■ **WRITTEN INSTRUCTION**
Turn each line in the rows below into one string in a JSON list, skipping blank lines. Leave the pictures out of your answer.
+++ TASK INPUT +++
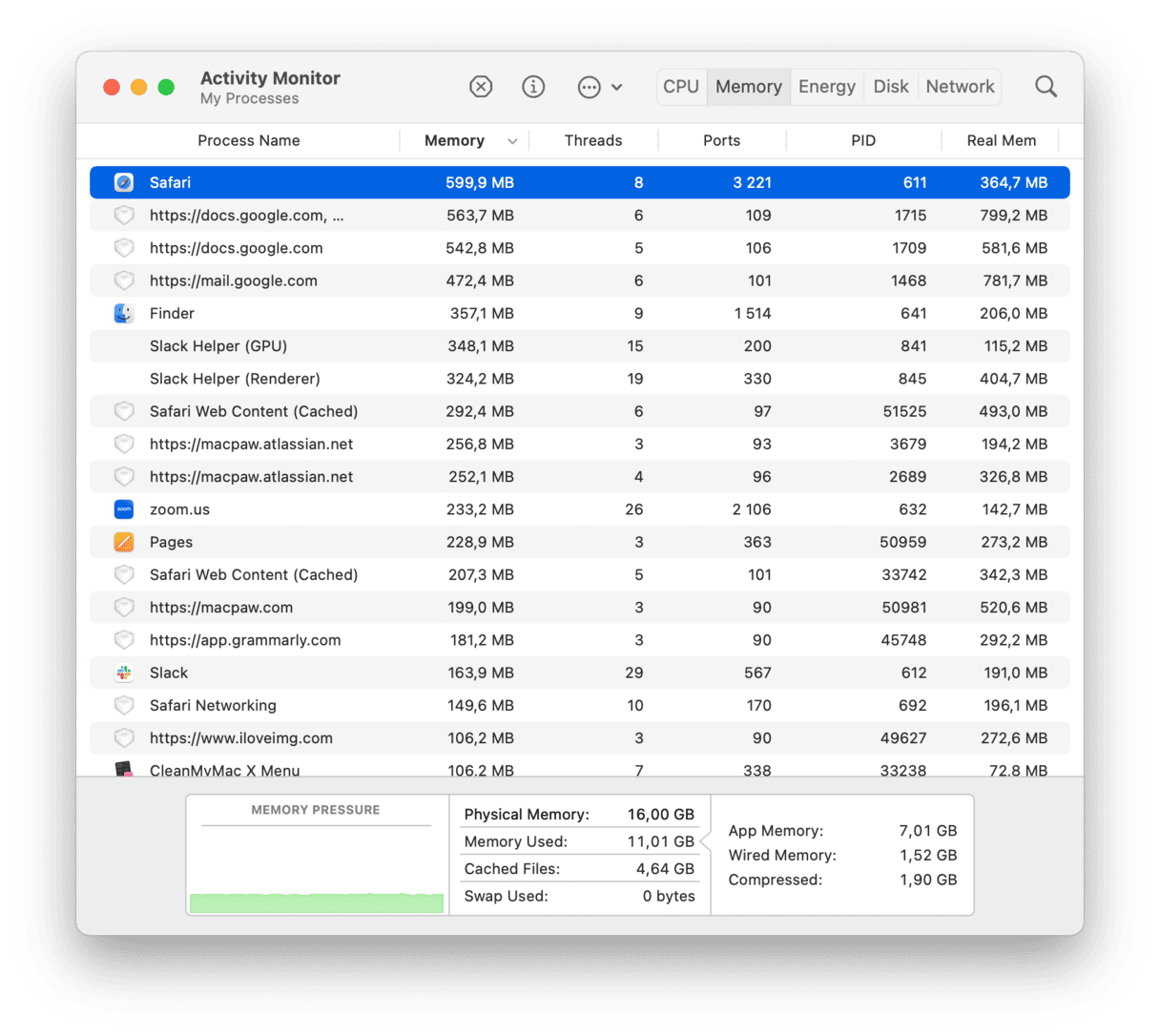Open the Disk tab

coord(891,87)
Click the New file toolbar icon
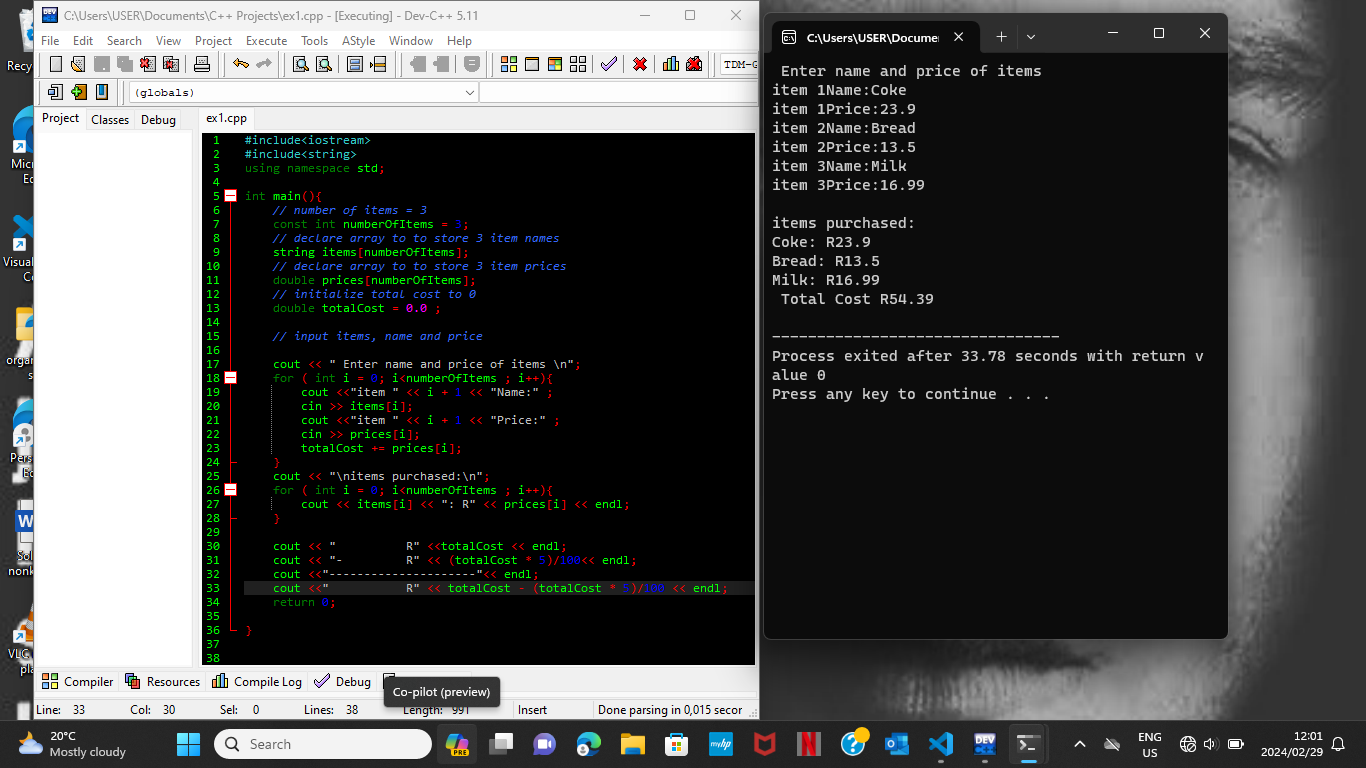The width and height of the screenshot is (1366, 768). pyautogui.click(x=56, y=64)
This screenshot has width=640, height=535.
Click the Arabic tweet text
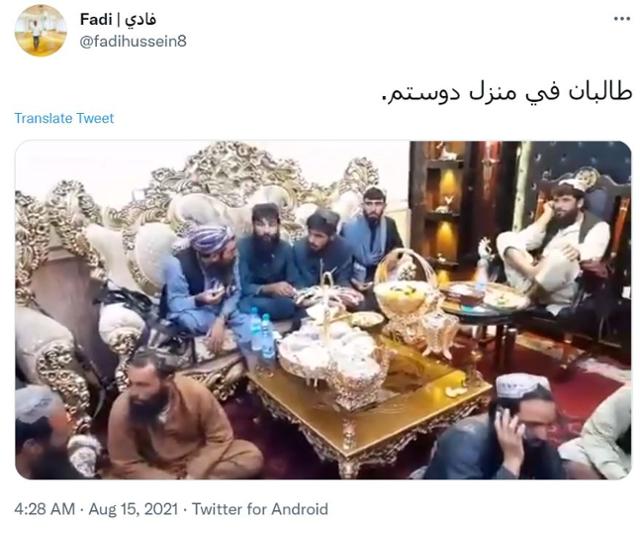tap(506, 92)
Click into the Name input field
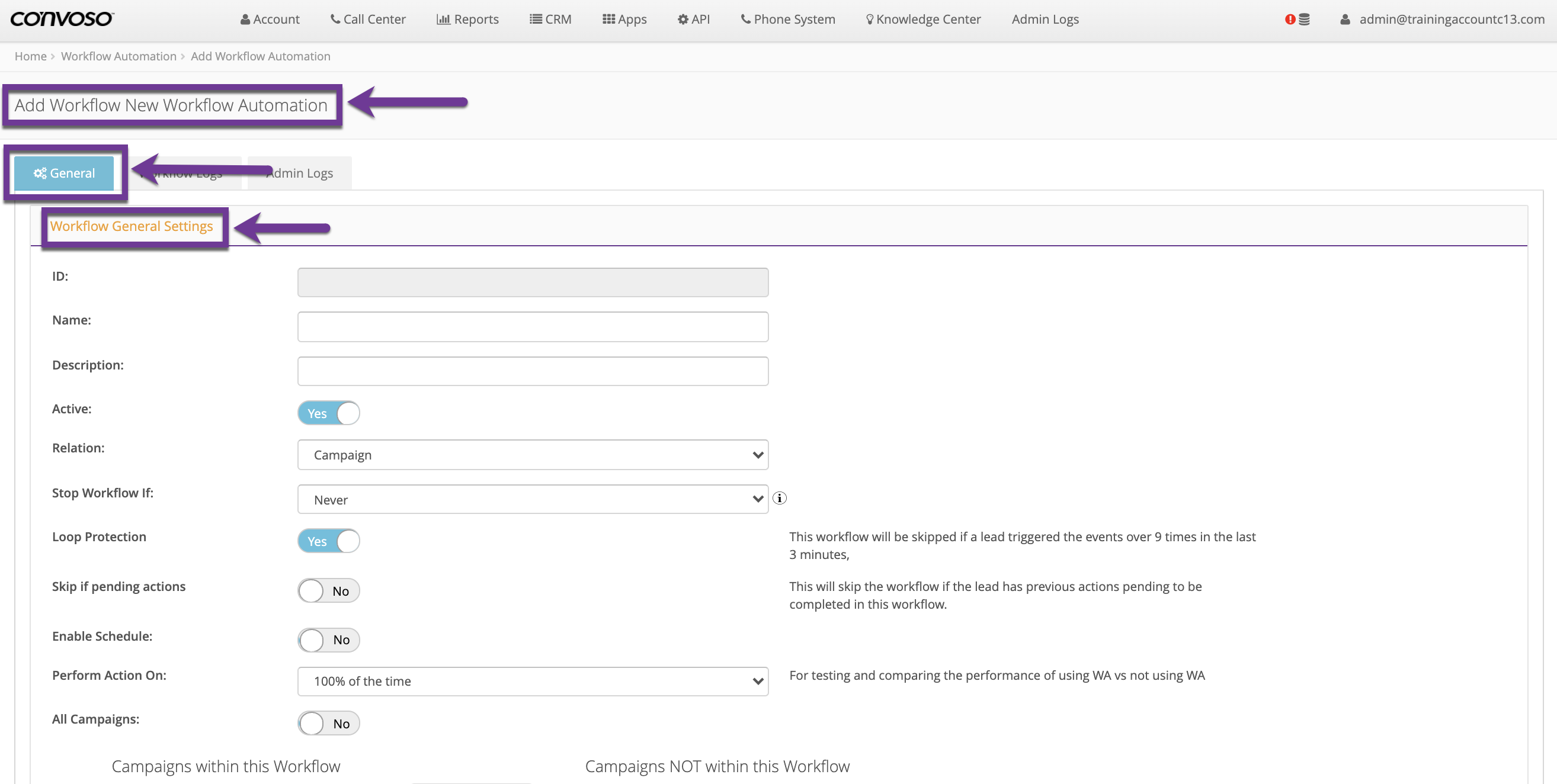1557x784 pixels. (x=533, y=327)
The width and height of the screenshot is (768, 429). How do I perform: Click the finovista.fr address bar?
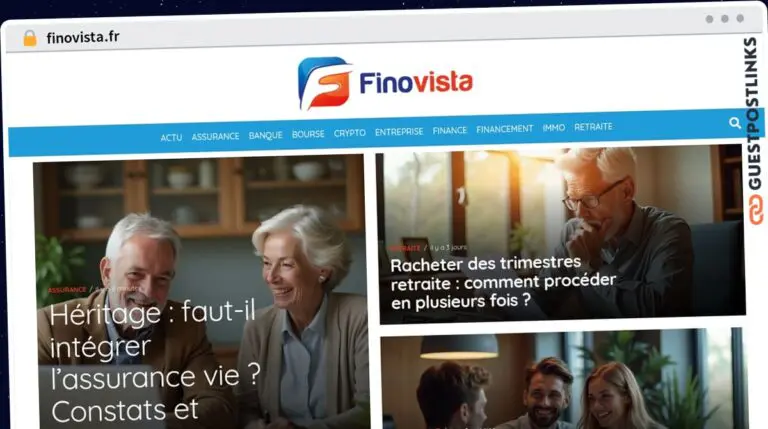click(x=83, y=37)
+++
■ **FINAL ANSWER**
[
  "Open the Disk tab",
  "coord(891,87)",
  "Click the New file toolbar icon",
  "The width and height of the screenshot is (1366, 768). pyautogui.click(x=56, y=64)",
  "This screenshot has width=640, height=535.",
  "Click the Arabic tweet text",
  "tap(506, 92)",
  "Click into the Name input field",
  "1557x784 pixels. (x=533, y=327)",
  "The width and height of the screenshot is (768, 429). How do I perform: Click the finovista.fr address bar?",
  "click(x=83, y=37)"
]